== Segment start ==

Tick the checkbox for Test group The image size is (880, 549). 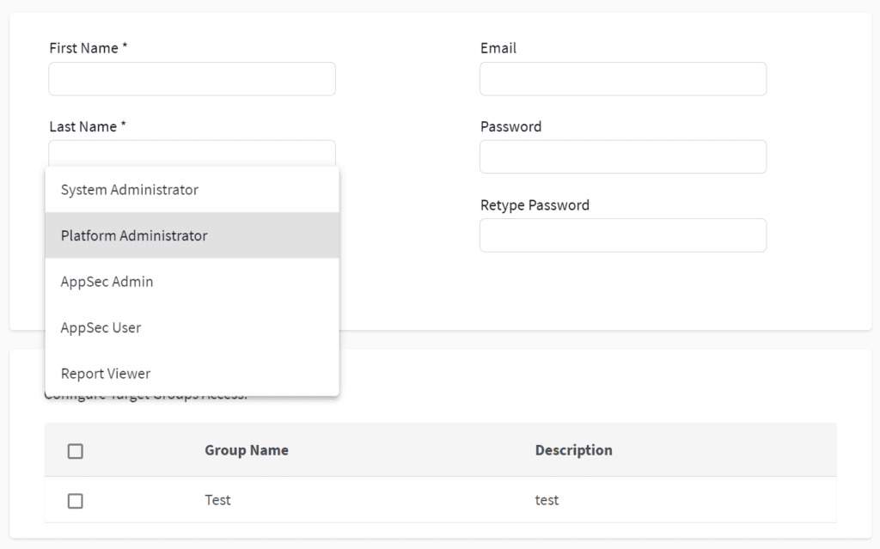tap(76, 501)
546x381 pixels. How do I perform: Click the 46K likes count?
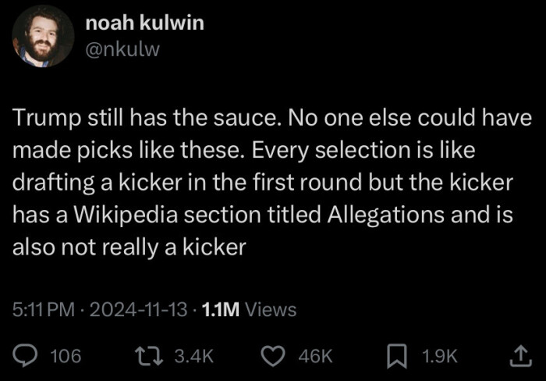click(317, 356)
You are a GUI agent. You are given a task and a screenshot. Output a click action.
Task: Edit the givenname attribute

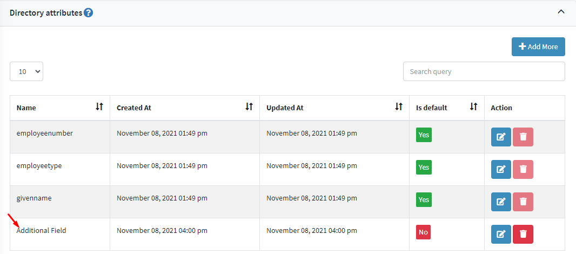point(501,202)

== Segment end ==

= WHAT TO WORK ON =
Write out again the lines from the one with "You are a GUI" through the end of the records exactly, without any of the pictures.

= RESULT OF THIS EXERCISE =
You are a GUI agent. You are given a task and a screenshot. Output a click action.
Task: Edit the givenname attribute

point(501,202)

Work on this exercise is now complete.